Fairness Indicators

Fairness Indicators is designed to support teams in evaluating and improving models for fairness concerns in partnership with the broader Tensorflow toolkit. The tool is currently actively used internally by many of our products, and is now available in BETA to try for your own use cases.

Fairness Indicator Dashboard

What is Fairness Indicators?

Fairness Indicators is a library that enables easy computation of commonly-identified fairness metrics for binary and multiclass classifiers. Many existing tools for evaluating fairness concerns don’t work well on large scale datasets and models. At Google, it is important for us to have tools that can work on billion-user systems. Fairness Indicators will allow you to evaluate across any size of use case.

In particular, Fairness Indicators includes the ability to:

  • Evaluate the distribution of datasets
  • Evaluate model performance, sliced across defined groups of users
    • Feel confident about your results with confidence intervals and evals at multiple thresholds
  • Dive deep into individual slices to explore root causes and opportunities for improvement

The pip package download includes:

Using Fairness Indicators with Tensorflow Models

Data

To run Fairness Indicators with TFMA, make sure the evaluation dataset is labelled for the features you would like to slice by. If you don't have the exact slice features for your fairness concerns, you may explore trying to find an evaluation set that does, or considering proxy features within your feature set that may highlight outcome disparities. For additional guidance, see here.

Model

You can use the Tensorflow Estimator class to build your model. Support for Keras models is coming soon to TFMA. If you would like to run TFMA on a Keras model, please see the “Model-Agnostic TFMA” section below.

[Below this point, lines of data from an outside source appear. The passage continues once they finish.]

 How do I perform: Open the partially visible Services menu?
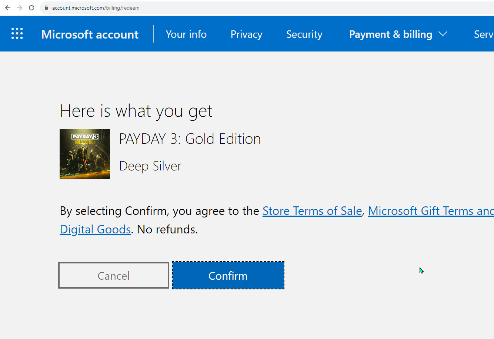[483, 34]
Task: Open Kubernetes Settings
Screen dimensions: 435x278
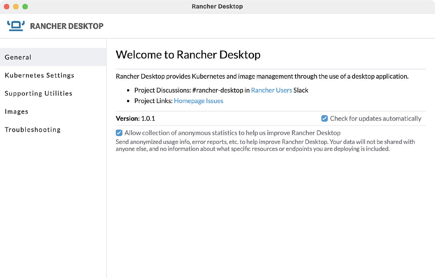Action: 39,75
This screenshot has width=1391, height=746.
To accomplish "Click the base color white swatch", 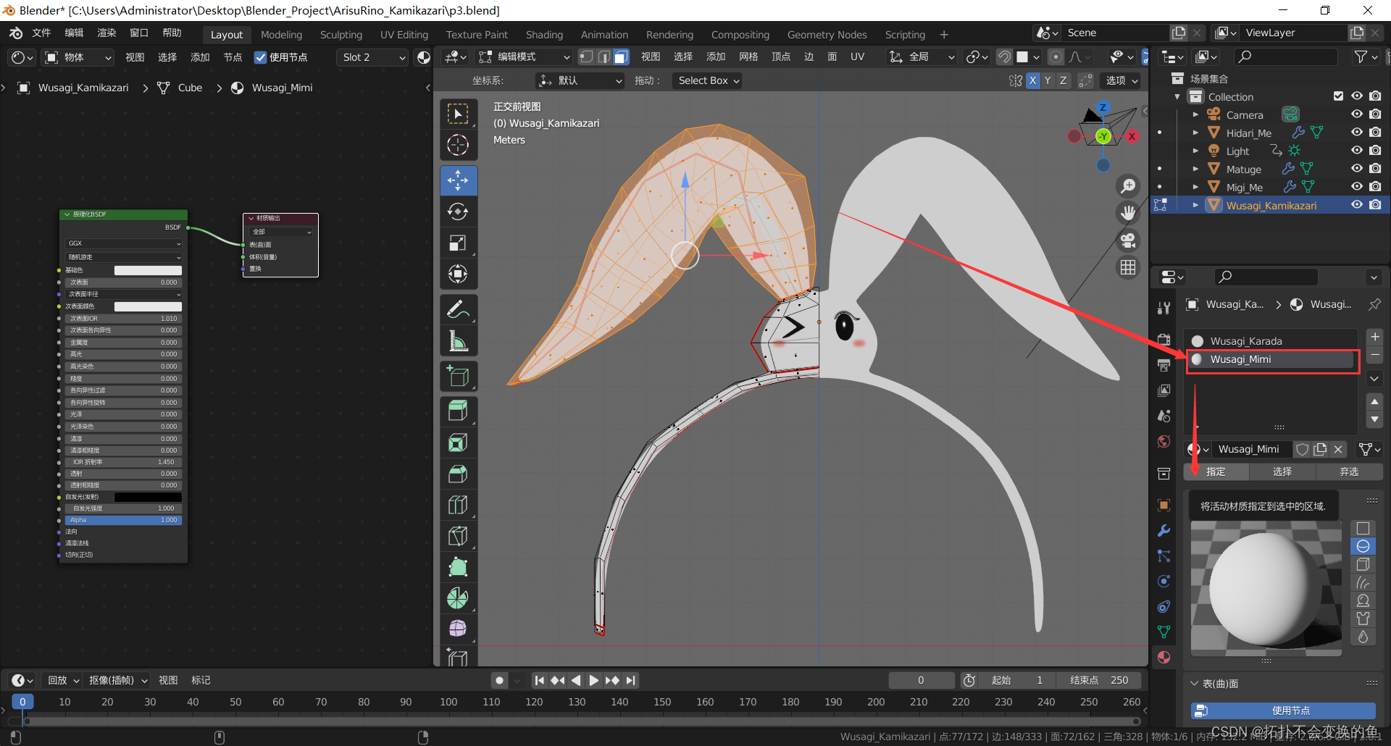I will click(148, 270).
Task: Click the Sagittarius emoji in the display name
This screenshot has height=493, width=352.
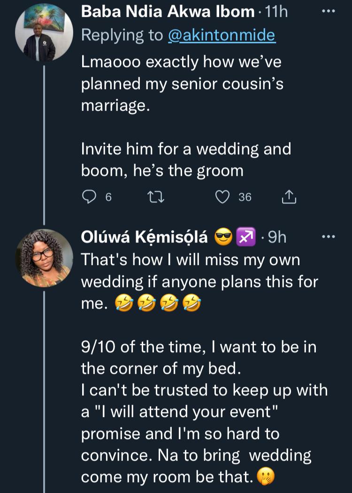Action: [245, 238]
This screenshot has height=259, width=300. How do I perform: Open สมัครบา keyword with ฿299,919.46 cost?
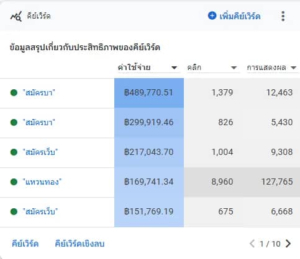tap(39, 123)
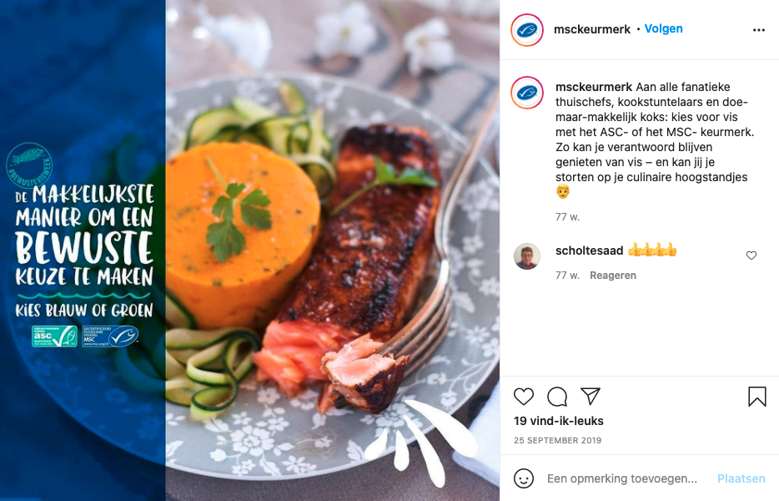Open comments via speech bubble icon

click(x=557, y=397)
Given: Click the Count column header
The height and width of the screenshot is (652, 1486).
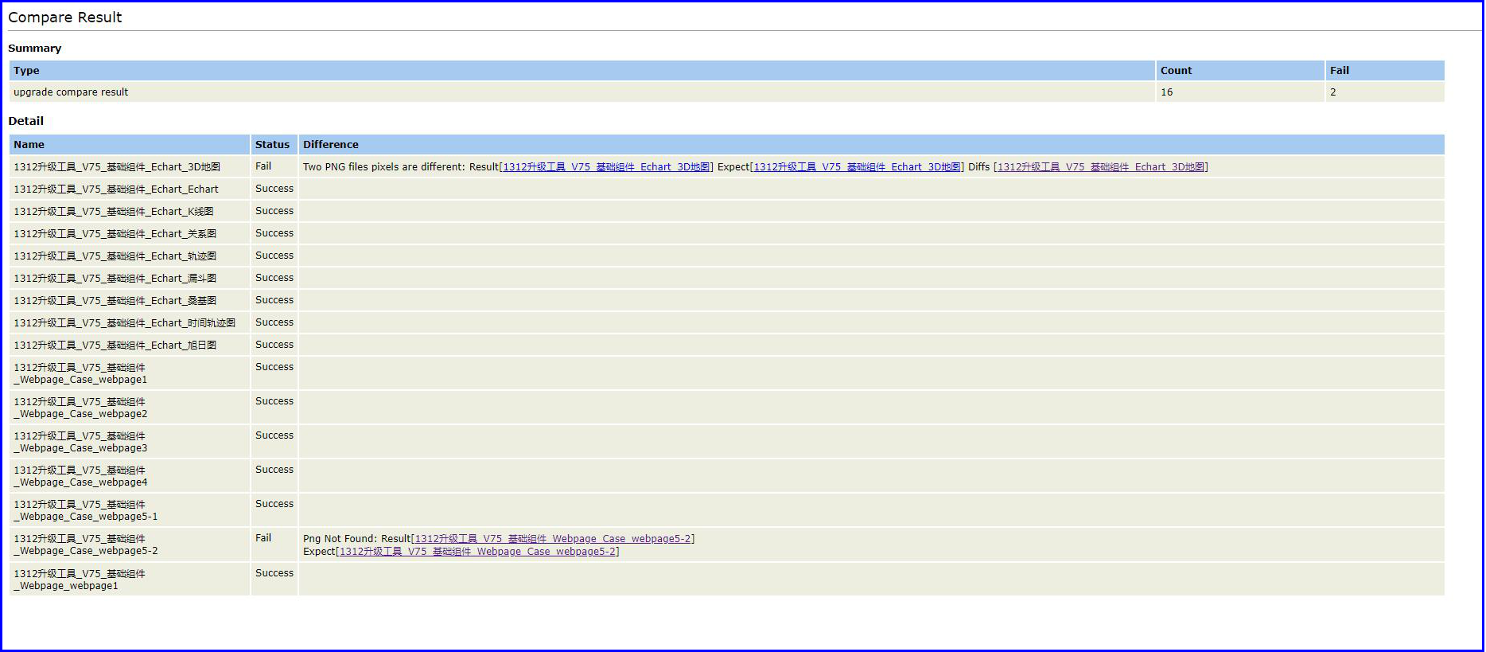Looking at the screenshot, I should click(x=1176, y=71).
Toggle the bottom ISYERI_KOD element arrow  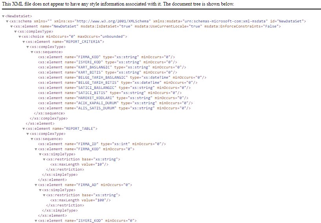[36, 221]
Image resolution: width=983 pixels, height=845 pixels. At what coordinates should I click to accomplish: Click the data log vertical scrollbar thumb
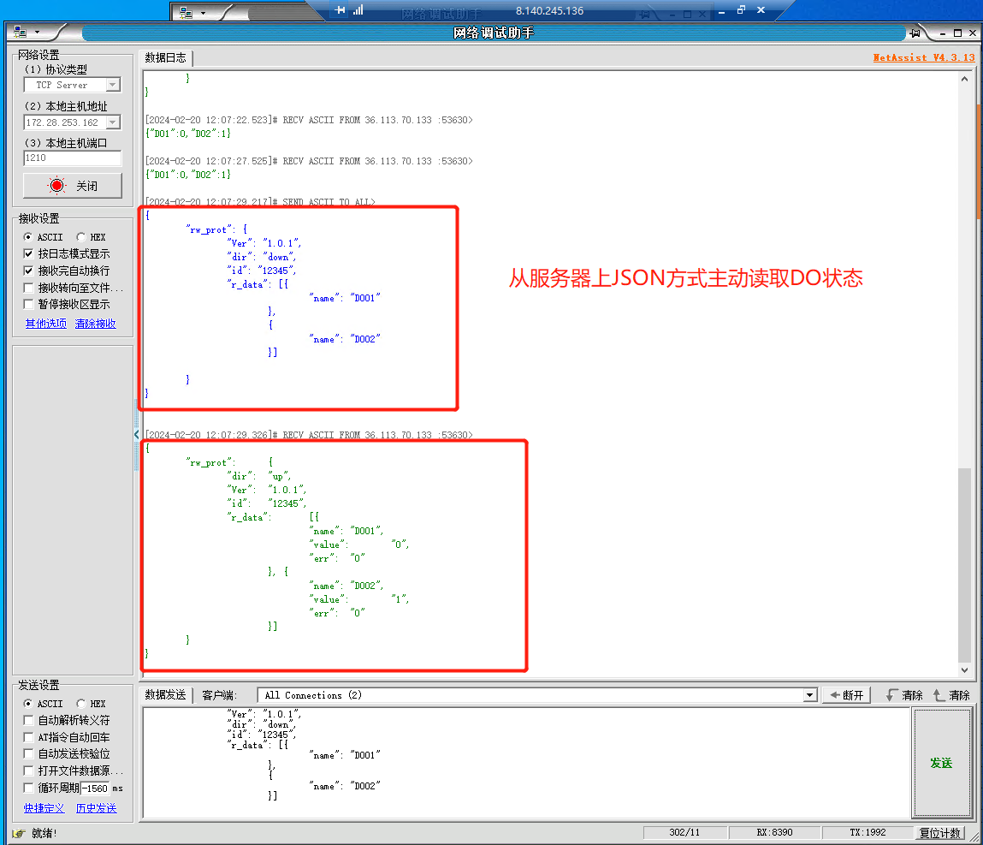(964, 563)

After your Estimator is trained, you will need to export a saved model for evaluation purposes. To learn more, see the TFMA guide.

Configuring Slices

Next, define the slices you would like to evaluate on:

slice_spec = [
  tfma.slicer.SingleSliceSpec(columns=[‘fur color’])
]

If you want to evaluate intersectional slices (for example, both fur color and height), you can set the following:

slice_spec = [
  tfma.slicer.SingleSliceSpec(columns=[‘fur_color’, ‘height’])
]`

Compute Fairness Metrics

Add a Fairness Indicators callback to the metrics_callback list. In the callback, you can define a list of thresholds that the model will be evaluated at.

from tensorflow_model_analysis.addons.fairness.post_export_metrics import fairness_indicators

# Build the fairness metrics. Besides the thresholds, you also can config the example_weight_key, labels_key here. For more details, please check the api.
metrics_callbacks = \
    [tfma.post_export_metrics.fairness_indicators(thresholds=[0.1, 0.3,
     0.5, 0.7, 0.9])]

eval_shared_model = tfma.default_eval_shared_model(
    eval_saved_model_path=tfma_export_dir,
    add_metrics_callbacks=metrics_callbacks)

Before running the config, determine whether or not you want to enable computation of confidence intervals. Confidence intervals are computed using Poisson bootstrapping and require recomputation over 20 samples.

compute_confidence_intervals = True

Run the TFMA evaluation pipeline:

validate_dataset = tf.data.TFRecordDataset(filenames=[validate_tf_file])

# Run the fairness evaluation.
with beam.Pipeline() as pipeline:
  _ = (
      pipeline
      | beam.Create([v.numpy() for v in validate_dataset])
      | 'ExtractEvaluateAndWriteResults' >>
       tfma.ExtractEvaluateAndWriteResults(
                 eval_shared_model=eval_shared_model,
                 slice_spec=slice_spec,
                 compute_confidence_intervals=compute_confidence_intervals,
                 output_path=tfma_eval_result_path)
  )
eval_result = tfma.load_eval_result(output_path=tfma_eval_result_path)

Render Fairness Indicators

from tensorflow_model_analysis.addons.fairness.view import widget_view

widget_view.render_fairness_indicator(eval_result=eval_result)

Fairness Indicators

Tips for using Fairness Indicators:

  • Select metrics to display by checking the boxes on the left hand side. Individual graphs for each of the metrics will appear in the widget, in order.
  • Change the baseline slice, the first bar on the graph, using the dropdown selector. Deltas will be calculated with this baseline value.
  • Select thresholds using the dropdown selector. You can view multiple thresholds on the same graph. Selected thresholds will be bolded, and you can click a bolded threshold to un-select it.
  • Hover over a bar to see metrics for that slice.
  • Identify disparities with the baseline using the "Diff w. baseline" column, which identifies the percentage difference between the current slice and the baseline.
  • Explore the data points of a slice in depth using the What-If Tool. See here for an example.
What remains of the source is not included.